Accomplishment vs. achievement, the DNA of a sourdough starter, and the ideal way to get a soufflé to rise
We have a terrific guest today on Food.
Let me start by asking you if you’ve ever found yourself able to do something that you were sure you weren’t ever going to be able to do (like cooking, for example). Remember that feeling? The difference between accomplishment and achievement? Do you ever feel like you’ve really mastered something?
Our guest today is someone who’s thought about these topics at length, who has experienced mastery in many forms, both his and other people’s, and is, shall I say, a master at studying mastery.
With Kate and me here today is Adam Gopnik, one of the most accomplished and prolific writers I know. He’s written about Paris, baseball, magicians, gun violence — and much about food and cooking, mostly for The New Yorker, where he’s been for 40 years.
I, along with many other people, admire Adam’s work, and when I heard about his new book, The Real Work: On the Mystery of Mastery, I was eager to have him on to talk about what the hell mastery really is, and also to talk about baking, and favorite New York meals, and many other things.
“If you look at the genetic composition, the DNA, in a — for instance — a French baker’s starter, there are traces of it that go back to the 19th century, all the little microbes that we have on our hands communicate themselves to the starter. They’re part of what makes it delicious. Shmutz is flavor.” — Adam Gopnik
I wasn’t surprised that Kate and I had a really lively and sweet conversation with Adam. So here’s that, and the recipe from the episode, Adam’s Five C Quarantine Flan, is below.
Adam Gopnik’s Five C Quarantine Flan
(Coconut- Cinnamon- Cardamom Crème Caramel)
1 ½ cups unsweetened coconut milk
3/4 cup milk
3/4 cup heavy cream
4 egg yolks and 2 whole eggs
1/2 cup sugar (for the custard)
1 cup sugar (for the caramel)
1 teaspoon of cinnamon
1/4 cup cold water
Four to six cardamom pods
Approximately 1/2 cup unsweetened coconut flakes
1. Make the caramel on the stove: Dissolve 1 cup of sugar in water and cook until browned and almost burnt. Take off the stove and add a teaspoon of cinnamon and stir into the super-hot caramel.
2. Pour the caramel into the bottom of four soufflé dishes. (There’s usually enough left over for two mini-soufflé dishes as well. The minis are fun to have for dieting spouses.)
3. Using a whisk, beat the eggs and egg yolks with half a cup of sugar—you can use relatively little sugar with the egg yolks, since the coconut milk is naturally sweet. But not for too long—just until it is a beautiful lemony yellow.
4. Heat the coconut milk, whole milk and heavy cream in a pot. Stir in the husked cardamom pods and the coconut.
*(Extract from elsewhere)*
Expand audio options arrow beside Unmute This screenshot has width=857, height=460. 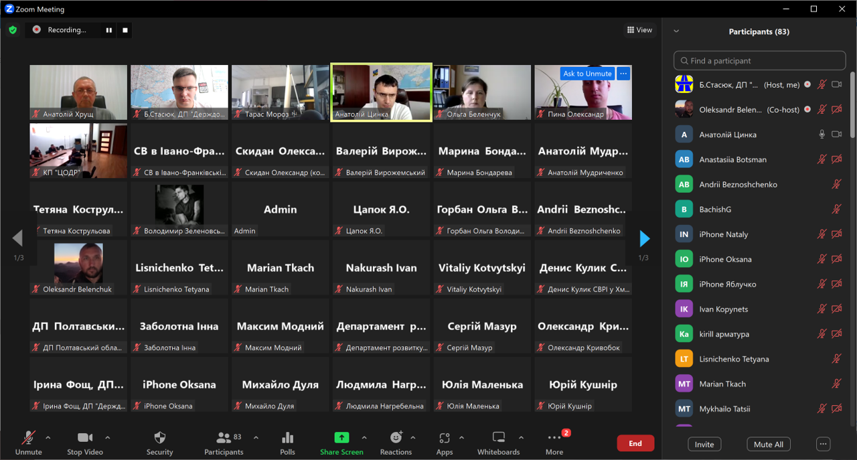(x=48, y=438)
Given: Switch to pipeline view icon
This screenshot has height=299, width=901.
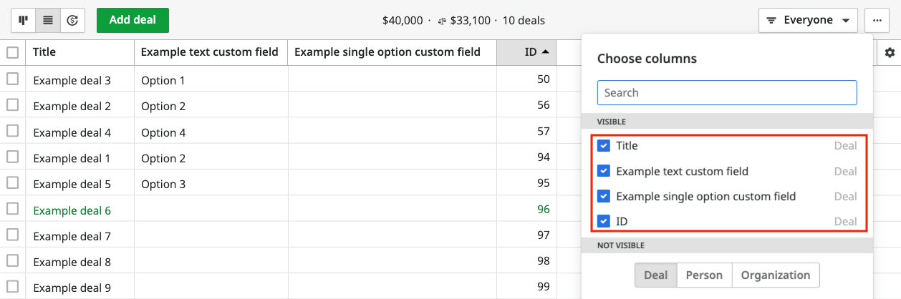Looking at the screenshot, I should tap(23, 20).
Make the mixture hot and just steaming-smoking but not truly boiling.
5. Pour the hot milks into the egg mixture, beating all the while with the whisk to keep the eggs from cooking.
6. Pour the egg and milk mixture, with the coconut and cardamom still in it, into the soufflé cups with the cinnamon caramel hardened on the bottom. (If the mixture’s super-frothy, you can strain it through a sieve, which will leave the cardamom and coconut behind; in that case, mix them back in cup by cup. I never find this step—straining—makes much difference, but some like to do it.)
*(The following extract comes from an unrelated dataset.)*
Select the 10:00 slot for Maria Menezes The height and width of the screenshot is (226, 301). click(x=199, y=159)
7. Put the soufflé cups into a big baking dish with boiling water poured right up so that it comes to about a third of the way up each cup. Bake for approximately 30 minutes at 350°, or until set.
9. Refrigerate. Unmold by running a sharp knife around the edge of each crème caramel and inverting onto a pretty plate. Scoop out the residual caramel—there’s always some—with the knife or spoon onto the flan. Serve with pleasure.